▶ [ABOUT THIS EXERCISE]: Update the rows from the line that contains "I want to click on tab-strip: 播放" through the line that contains "I want to click on section-header-bar: INSTRUCTIONS", changing "particular" to "specific" and leaving everything else as it is. Give back only those lines.

▶ [DATA PROVIDED]:
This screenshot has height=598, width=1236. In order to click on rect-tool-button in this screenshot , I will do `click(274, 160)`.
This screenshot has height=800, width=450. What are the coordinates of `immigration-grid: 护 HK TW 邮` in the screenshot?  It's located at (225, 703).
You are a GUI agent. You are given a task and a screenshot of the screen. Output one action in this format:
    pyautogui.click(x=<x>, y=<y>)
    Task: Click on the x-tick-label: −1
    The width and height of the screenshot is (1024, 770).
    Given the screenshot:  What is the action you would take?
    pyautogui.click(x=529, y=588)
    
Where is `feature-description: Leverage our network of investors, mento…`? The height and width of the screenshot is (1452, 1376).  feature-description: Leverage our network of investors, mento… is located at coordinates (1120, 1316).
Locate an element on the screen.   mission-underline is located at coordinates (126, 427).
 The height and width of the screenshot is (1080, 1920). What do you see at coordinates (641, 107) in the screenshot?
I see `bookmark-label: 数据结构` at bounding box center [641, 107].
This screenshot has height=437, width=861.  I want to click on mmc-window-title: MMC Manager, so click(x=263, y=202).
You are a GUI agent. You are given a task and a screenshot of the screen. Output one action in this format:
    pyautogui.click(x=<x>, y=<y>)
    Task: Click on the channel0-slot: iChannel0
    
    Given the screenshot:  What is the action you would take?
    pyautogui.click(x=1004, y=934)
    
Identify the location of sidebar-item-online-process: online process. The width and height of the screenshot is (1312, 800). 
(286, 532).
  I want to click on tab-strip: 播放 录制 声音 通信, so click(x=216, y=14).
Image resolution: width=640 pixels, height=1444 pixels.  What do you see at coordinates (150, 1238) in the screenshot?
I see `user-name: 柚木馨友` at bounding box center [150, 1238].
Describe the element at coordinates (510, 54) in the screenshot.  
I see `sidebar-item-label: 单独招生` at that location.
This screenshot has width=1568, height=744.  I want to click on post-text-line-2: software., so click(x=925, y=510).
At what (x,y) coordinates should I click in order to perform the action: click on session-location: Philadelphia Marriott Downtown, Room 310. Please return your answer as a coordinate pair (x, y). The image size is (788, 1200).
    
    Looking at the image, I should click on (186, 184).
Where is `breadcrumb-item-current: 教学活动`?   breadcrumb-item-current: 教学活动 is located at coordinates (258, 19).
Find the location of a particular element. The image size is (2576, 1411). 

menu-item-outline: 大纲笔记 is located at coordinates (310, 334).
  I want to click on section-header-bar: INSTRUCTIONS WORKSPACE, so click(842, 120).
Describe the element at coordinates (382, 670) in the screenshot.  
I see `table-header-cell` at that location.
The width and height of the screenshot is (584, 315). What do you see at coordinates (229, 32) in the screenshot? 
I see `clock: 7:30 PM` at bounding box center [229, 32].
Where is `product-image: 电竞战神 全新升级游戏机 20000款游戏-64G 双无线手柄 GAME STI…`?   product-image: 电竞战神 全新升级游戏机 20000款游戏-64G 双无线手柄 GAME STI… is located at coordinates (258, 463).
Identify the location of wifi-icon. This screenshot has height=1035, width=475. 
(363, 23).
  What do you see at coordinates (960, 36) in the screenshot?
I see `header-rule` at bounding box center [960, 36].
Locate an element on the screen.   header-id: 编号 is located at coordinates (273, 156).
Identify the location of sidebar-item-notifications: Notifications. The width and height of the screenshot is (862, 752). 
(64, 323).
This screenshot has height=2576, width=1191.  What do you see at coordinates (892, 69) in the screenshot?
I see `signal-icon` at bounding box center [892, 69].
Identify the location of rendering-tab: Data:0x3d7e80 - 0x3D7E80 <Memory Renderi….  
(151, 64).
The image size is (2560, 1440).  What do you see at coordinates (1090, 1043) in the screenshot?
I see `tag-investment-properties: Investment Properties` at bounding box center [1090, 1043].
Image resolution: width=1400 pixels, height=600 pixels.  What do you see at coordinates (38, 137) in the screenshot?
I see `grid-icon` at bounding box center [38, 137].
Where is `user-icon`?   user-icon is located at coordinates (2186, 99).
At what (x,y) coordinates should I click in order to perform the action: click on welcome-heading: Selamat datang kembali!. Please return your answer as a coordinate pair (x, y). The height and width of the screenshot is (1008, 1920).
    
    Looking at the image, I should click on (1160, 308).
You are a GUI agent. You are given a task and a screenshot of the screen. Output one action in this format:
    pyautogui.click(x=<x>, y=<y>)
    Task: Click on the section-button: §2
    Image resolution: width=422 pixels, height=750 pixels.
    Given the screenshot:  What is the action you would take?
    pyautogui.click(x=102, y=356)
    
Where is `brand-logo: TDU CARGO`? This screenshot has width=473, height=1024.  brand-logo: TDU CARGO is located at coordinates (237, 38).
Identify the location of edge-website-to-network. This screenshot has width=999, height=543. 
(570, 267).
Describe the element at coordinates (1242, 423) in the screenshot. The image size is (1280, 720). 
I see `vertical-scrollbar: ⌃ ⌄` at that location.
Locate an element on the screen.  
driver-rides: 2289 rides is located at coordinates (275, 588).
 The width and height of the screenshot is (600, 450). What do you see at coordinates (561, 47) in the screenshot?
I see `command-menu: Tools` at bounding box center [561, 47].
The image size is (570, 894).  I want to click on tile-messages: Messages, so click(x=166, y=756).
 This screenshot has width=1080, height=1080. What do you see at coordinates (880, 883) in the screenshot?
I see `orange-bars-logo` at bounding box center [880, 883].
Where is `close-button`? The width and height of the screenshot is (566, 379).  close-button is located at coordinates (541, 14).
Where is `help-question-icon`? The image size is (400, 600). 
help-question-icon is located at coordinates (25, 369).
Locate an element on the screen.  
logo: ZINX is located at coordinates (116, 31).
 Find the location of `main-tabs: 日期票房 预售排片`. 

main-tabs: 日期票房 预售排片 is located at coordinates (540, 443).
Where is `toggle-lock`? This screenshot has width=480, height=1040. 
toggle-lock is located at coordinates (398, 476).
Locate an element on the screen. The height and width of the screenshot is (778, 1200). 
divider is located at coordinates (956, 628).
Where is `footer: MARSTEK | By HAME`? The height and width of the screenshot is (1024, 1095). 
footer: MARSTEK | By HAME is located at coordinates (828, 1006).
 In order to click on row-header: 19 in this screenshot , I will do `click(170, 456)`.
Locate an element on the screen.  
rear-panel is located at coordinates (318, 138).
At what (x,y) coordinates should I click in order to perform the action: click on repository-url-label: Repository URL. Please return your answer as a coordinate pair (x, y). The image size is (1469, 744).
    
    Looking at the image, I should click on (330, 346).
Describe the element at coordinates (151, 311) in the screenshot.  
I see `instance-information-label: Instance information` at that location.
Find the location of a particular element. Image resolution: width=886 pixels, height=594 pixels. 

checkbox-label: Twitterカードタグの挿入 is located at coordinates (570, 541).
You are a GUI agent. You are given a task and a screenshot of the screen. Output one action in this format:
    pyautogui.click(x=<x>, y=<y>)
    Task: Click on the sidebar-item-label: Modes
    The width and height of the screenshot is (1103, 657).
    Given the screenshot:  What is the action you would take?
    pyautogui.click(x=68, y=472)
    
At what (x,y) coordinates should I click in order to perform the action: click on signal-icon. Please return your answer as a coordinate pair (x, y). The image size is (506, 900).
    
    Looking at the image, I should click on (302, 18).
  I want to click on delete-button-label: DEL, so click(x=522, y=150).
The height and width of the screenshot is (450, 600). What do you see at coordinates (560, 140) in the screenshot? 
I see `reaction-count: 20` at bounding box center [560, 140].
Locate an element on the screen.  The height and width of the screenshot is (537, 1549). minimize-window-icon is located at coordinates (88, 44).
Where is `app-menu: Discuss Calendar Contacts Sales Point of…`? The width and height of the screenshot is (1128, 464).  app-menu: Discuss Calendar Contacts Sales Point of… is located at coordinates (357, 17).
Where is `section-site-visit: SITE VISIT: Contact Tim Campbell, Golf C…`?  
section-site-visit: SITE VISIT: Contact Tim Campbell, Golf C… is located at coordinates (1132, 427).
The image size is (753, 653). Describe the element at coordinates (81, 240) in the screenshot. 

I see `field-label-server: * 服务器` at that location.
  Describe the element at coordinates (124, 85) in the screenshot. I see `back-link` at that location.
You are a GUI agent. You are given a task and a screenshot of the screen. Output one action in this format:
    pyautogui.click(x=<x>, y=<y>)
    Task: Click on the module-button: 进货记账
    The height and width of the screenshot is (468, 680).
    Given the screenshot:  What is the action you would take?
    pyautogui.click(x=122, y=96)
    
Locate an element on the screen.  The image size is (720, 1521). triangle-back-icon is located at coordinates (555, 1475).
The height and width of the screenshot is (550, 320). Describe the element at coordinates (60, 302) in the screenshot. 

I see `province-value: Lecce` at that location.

▶ [RESULT FOR THIS TASK]:
  I want to click on tab-strip: 播放 录制 声音 通信, so click(x=216, y=14).
Image resolution: width=640 pixels, height=1444 pixels.  What do you see at coordinates (150, 1238) in the screenshot?
I see `user-name: 柚木馨友` at bounding box center [150, 1238].
Describe the element at coordinates (510, 54) in the screenshot.  
I see `sidebar-item-label: 单独招生` at that location.
This screenshot has width=1568, height=744.  I want to click on post-text-line-2: software., so click(x=925, y=510).
At what (x,y) coordinates should I click in order to perform the action: click on session-location: Philadelphia Marriott Downtown, Room 310. Please return your answer as a coordinate pair (x, y). The image size is (788, 1200).
    
    Looking at the image, I should click on (186, 184).
Where is `breadcrumb-item-current: 教学活动`?   breadcrumb-item-current: 教学活动 is located at coordinates (258, 19).
Find the location of a specific element. The image size is (2576, 1411). 

menu-item-outline: 大纲笔记 is located at coordinates (310, 334).
  I want to click on section-header-bar: INSTRUCTIONS WORKSPACE, so click(842, 120).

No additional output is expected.